Fimmel Elena, Strüngmann Lutz
Institute of Mathematical Biology, Faculty for Computer Sciences, Mannheim University of Applied Sciences, 68163 Mannheim, Germany.
Biosystems. 2023 Nov;233:105009. doi: 10.1016/j.biosystems.2023.105009. Epub 2023 Aug 26.
Nature possesses inherent mechanisms for error detection and correction during the translation of genetic information, as demonstrated by the discovery of a self-complementary circular C-code called X in various organisms such as bacteria, eukaryotes, plasmids, and viruses (Arquès and Michel, 1996; Michel, 2015, 2017). Since then, extensive research has focused on circular codes, which are believed to be remnants of ancient comma-free codes. These codes can be regarded as an additional genetic code specifically optimized for detecting and preserving the proper reading frame in protein-coding sequences. A study by Fimmel et al. in 2014 identified that a total of 216 maximal self-complementary C-codes can be grouped into 27 equivalence classes with eight codes in each class. In this work, we study how the 27 equivalence classes are related to each other. While the codes in each equivalence class obtained by Fimmel et al. in 2014 are permutations of each other, i.e. one code can be obtained from the other by applying a permutation of the bases, it has not been clear how the equvalence classes are connected. We show that there is an ordering of the equivalence classes such that one gets from one class to the next one by substituting only one pair of codon/anticodon in the corresponding codes, i.e. the corresponding codes have a maximal intersection of 18 codons. To perform this analysis, we define two graphs, G and G, whose vertices are, respectively, all 216 maximal self-complementary C-codes and 27 equivalence classes. Several properties of the graphs are obtained. Most surprisingly, it turns out that G contains Hamiltonian paths of length 27. This fact ultimately leads to a representation of the set of all 216 maximal self-complementary C-codes as a kind of spider web. Finally, we define dinucleotide cuts of such codes by projecting each codon to its first two bases and show that the paths of lengths 27 in G can even be chosen so that all the codes contain a special subset of dinucleotides defined by Rumer's roots. These observations raise a lot of new questions about the biological function of such structures.
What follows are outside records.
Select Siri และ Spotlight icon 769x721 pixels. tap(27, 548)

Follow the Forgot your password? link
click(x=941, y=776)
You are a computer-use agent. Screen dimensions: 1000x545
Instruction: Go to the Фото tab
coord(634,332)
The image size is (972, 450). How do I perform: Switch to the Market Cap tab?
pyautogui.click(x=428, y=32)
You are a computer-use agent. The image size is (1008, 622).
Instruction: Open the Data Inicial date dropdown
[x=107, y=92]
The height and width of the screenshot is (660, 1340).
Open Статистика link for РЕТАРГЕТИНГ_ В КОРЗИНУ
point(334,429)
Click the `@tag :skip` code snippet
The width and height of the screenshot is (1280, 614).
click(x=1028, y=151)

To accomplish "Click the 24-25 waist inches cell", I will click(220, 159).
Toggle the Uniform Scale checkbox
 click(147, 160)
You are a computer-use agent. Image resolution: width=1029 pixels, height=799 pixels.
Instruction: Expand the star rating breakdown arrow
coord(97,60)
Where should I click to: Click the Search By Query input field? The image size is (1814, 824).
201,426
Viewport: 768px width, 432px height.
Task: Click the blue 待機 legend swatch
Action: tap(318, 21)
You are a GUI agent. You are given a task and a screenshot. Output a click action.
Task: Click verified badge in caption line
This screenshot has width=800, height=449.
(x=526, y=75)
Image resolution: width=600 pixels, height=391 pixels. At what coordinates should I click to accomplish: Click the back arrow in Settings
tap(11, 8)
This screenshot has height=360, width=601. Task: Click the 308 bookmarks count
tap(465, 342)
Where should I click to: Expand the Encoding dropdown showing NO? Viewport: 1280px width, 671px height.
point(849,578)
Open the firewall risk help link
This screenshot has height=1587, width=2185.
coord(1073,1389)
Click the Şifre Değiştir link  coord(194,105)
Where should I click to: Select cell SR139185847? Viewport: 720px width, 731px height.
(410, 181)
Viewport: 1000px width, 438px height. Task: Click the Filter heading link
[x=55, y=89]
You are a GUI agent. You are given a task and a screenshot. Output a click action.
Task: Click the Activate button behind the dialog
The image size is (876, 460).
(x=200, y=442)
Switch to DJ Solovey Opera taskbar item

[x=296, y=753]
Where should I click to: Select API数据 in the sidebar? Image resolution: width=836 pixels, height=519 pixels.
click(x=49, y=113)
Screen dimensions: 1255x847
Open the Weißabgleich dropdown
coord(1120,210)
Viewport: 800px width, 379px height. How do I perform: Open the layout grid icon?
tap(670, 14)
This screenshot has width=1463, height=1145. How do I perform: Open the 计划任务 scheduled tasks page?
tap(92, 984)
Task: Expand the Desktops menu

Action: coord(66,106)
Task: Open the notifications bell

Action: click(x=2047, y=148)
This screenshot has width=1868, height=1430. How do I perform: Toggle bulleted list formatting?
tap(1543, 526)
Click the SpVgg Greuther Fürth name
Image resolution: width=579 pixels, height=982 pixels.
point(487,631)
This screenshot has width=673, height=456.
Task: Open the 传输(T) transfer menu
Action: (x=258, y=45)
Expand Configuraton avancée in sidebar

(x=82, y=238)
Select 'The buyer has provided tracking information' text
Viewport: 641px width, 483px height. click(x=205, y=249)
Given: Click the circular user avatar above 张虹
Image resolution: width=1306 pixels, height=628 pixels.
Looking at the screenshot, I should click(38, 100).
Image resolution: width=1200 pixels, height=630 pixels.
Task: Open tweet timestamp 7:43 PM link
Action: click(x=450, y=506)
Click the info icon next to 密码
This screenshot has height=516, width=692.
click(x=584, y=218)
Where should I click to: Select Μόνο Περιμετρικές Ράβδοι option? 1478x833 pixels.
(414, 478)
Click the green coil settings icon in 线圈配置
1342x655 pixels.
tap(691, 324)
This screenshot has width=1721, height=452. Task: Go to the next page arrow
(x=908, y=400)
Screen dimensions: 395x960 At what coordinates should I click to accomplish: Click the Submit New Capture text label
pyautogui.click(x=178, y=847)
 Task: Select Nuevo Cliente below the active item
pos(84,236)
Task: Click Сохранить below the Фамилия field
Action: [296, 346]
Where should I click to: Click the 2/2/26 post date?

在遗传信息翻译过程中,自然界拥有内在的错误检测和纠正机制,这一点已在多种生物体(如细菌、真核生物、质粒和病毒)中发现的一种名为X的自互补环状C码得到证明(阿尔凯斯和米歇尔,1996年;米歇尔,2015年、2017年)。从那时起,广泛的研究聚焦于环状码,人们认为它们是古代无逗号码的遗留物。这些码可被视为一种专门为检测和保留蛋白质编码序列中的正确阅读框而优化的额外遗传码。2014年菲默尔等人的一项研究确定,总共216个最大自互补C码可被分为27个等价类,每个类有8个码。在这项工作中,我们研究这27个等价类是如何相互关联的。虽然菲默尔等人在2014年获得的每个等价类中的码彼此是排列关系,即一个码可以通过对碱基进行排列从另一个码得到,但等价类是如何连接的尚不清楚。我们表明存在等价类的一种排序,使得从一个类到下一个类只需在相应的码中替换一对密码子/反密码子,即相应的码有18个密码子的最大交集。为了进行此分析,我们定义了两个图,G和G',其顶点分别是所有216个最大自互补C码和27个等价类。得到了这些图的几个性质。最令人惊讶的是,结果表明G包含长度为27的哈密顿路径。这一事实最终导致将所有216个最大自互补C码的集合表示为一种蜘蛛网的形式。最后,我们通过将每个密码子投影到其前两个碱基来定义此类码的二核苷酸切割,并表明甚至可以选择G中长度为27的路径,使得所有码都包含由鲁默根定义的二核苷酸的一个特殊子集。这些观察结果引发了许多关于此类结构生物学功能的新问题。